The internationally recognized Yemeni government of President Abd Rabbu Mansour Hadi is battling the Iran-allied Houthis in a bitter civil conflict, and is also facing the al-Qaida in the Arabian Peninsula militant group.
The 16-month civil war has killed more than 6,500 people, displaced more than 2.5 million and caused a humanitarian catastrophe in a country with a per capita gross domestic product the World Bank last estimated at only $1,097 in 2013.
The Preliminary Damage and Needs Assessment report is an internal working document that is not being publicly released.
"These preliminary findings are not only partial, but also evolving" because the conflict is ongoing, the report said. The assessment, it said, was conducted between late 2015 and early this year.
A survey by Yemen's education ministry cited by the report showed that of 1,671 schools in 20 governorates which suffered damage, 287 need major reconstruction, 544 were serving as shelters for internally displaced persons, and 33 were occupied by armed groups. Based on a sample of 143 schools, the estimated cost of the damage was $269 million.
Citing the Ministry of Public Health and Population, the report said 900 of 3,652 facilities providing vaccination services were not operating in early 2016, leaving 2.6 million children under 15 at risk of contracting measles.
In Taiz, Yemen's third-largest city, the public health system has nearly collapsed, with half the public hospitals damaged or inaccessible. "There has been a surge in civilian morbidity and mortality as an indirect consequence of the conflict," the report said.
The report could assess residential damage only in the cities of Sanaa, Aden, Taiz and Zinjibar, and data collection was cut off in Oct. 2015 -- only about seven months into the conflict. That data alone found an estimated $3.6 billion in damage.

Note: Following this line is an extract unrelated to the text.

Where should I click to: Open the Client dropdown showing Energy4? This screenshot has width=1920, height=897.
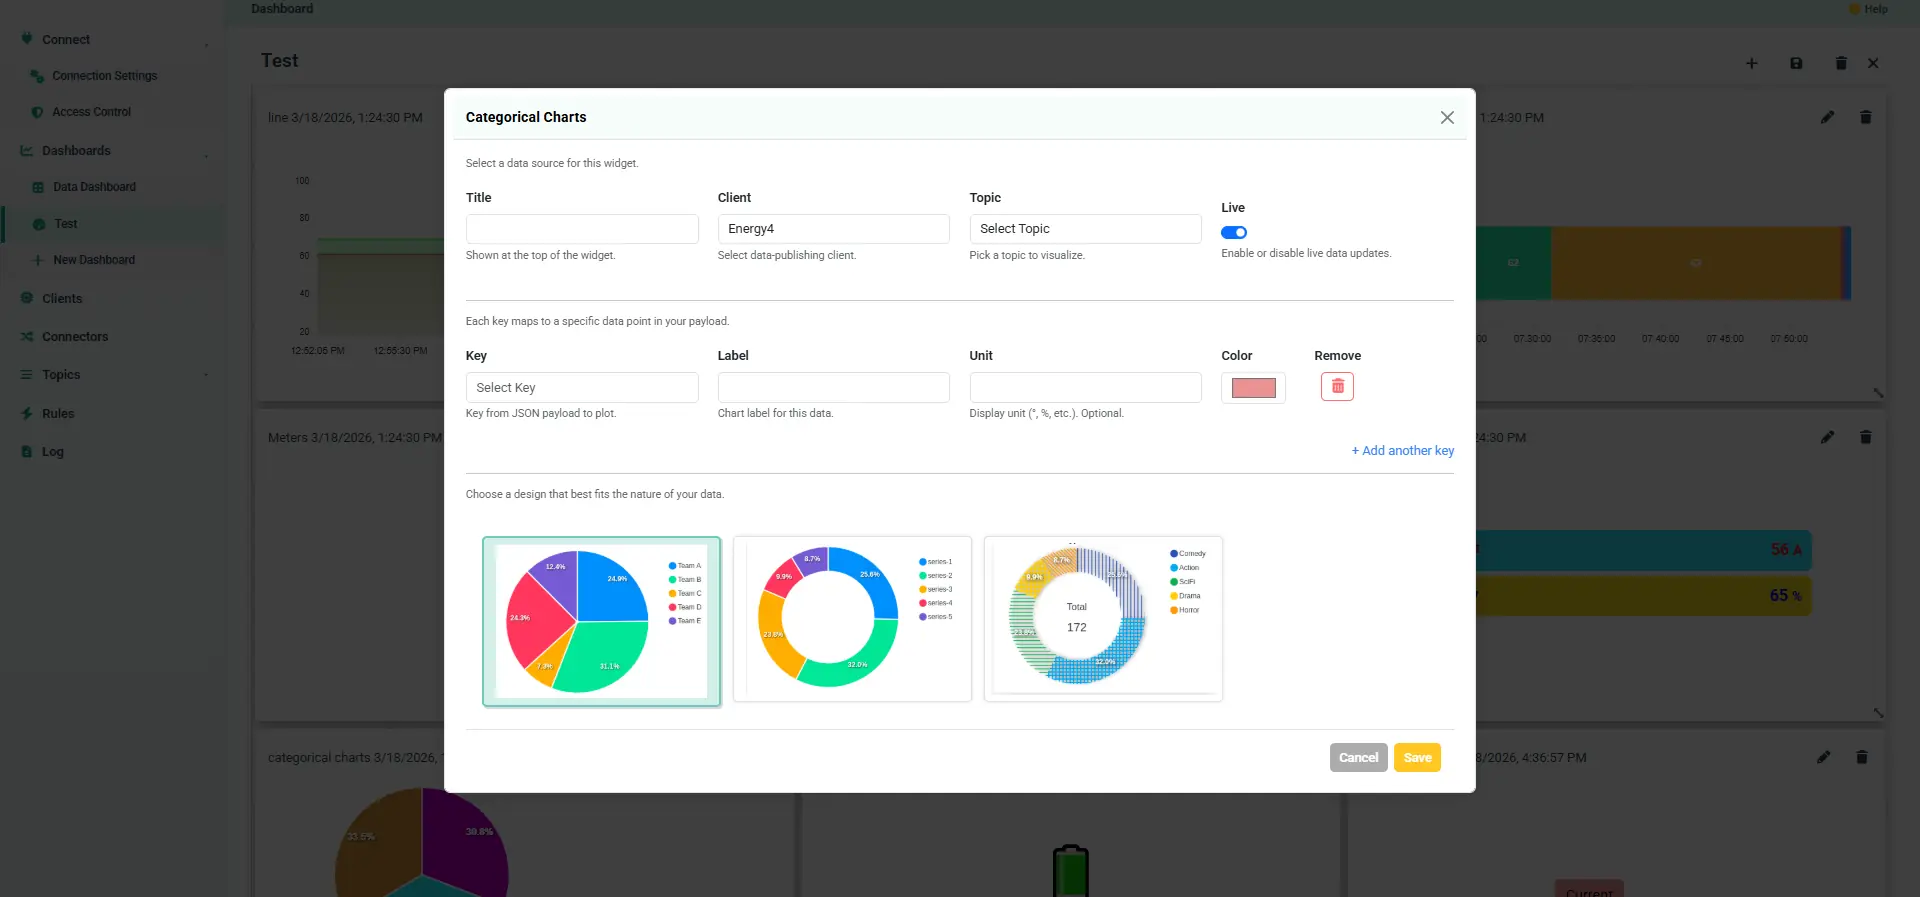coord(833,229)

The cost to reconstruct damaged energy facilities in the four cities was an estimated $139 million, most going to repairing damaged or destroyed power plants.

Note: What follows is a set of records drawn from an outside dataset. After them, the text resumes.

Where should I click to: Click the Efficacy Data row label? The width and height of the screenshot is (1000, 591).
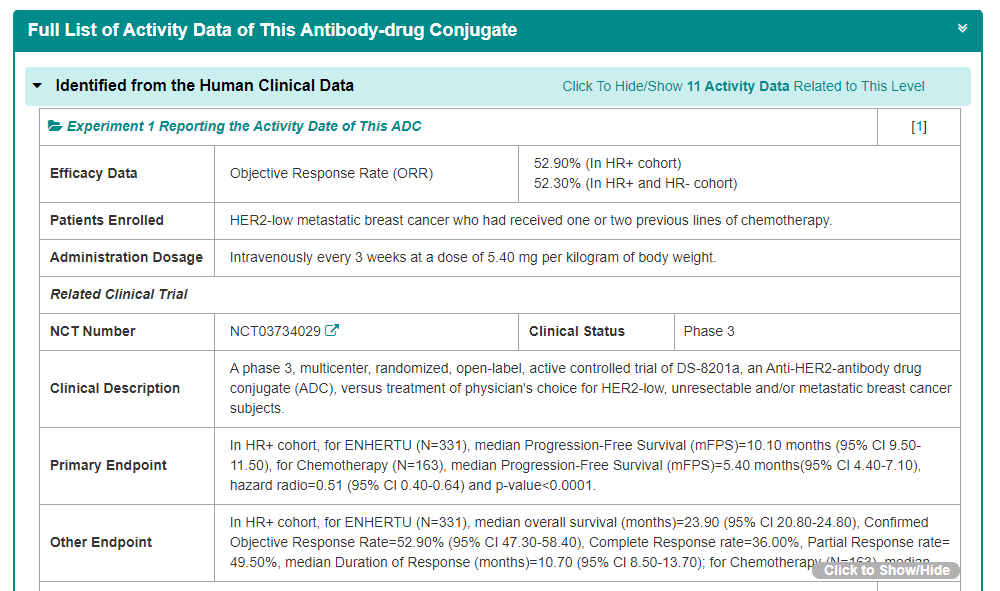pyautogui.click(x=94, y=174)
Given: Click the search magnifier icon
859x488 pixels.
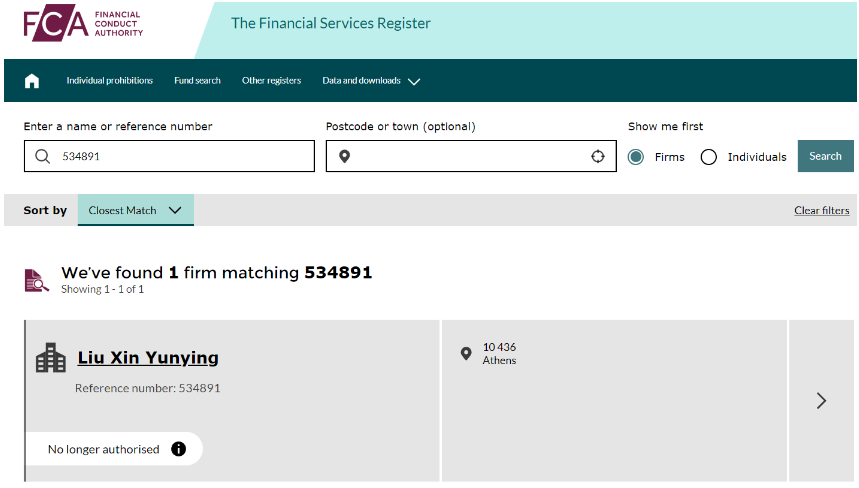Looking at the screenshot, I should pos(42,156).
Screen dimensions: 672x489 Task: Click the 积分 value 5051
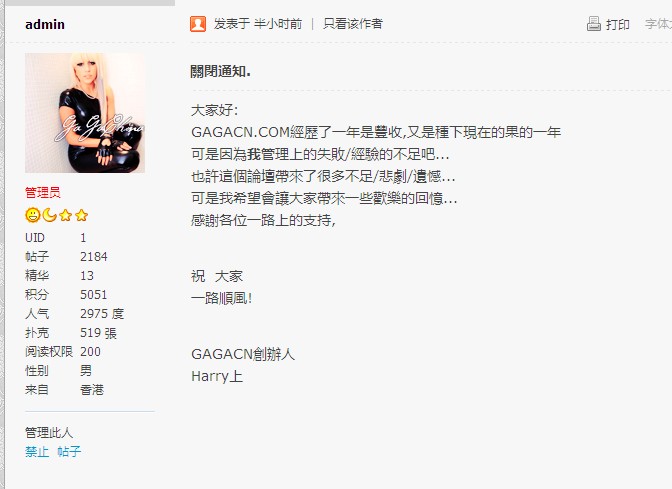point(94,294)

A shaky cease-fire between the government and the Houthis, who practice a variant of Shiite Islam, took effect in April and brought some respite from the war, which started when the rebels pushed the government into exile in March 2015.
The report said that immediate attention must be focused on restoring import financing, particularly for food and fuel, which is caught in a conflict between the Saudi-backed government and the central bank in rebel-controlled Sanaa.

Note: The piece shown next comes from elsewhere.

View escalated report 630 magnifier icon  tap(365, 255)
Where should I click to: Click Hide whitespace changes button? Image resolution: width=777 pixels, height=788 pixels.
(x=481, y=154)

The government asked international financial institutions to cut off the bank, alleging that it was misusing state funds. The bank, which provides foreign exchange for imports, has denied the allegations.
"As long as the conflict is ongoing, it's key to keep going the basic imports needed to avoid a humanitarian crisis. That is a very critical issue right now," the IMF's Yemen Mission Chief Albert Jaeger told Reuters. "The best the international community and donors can do is to find a way to get the government and the central bank to cooperate to get at least the humanitarian side of things going."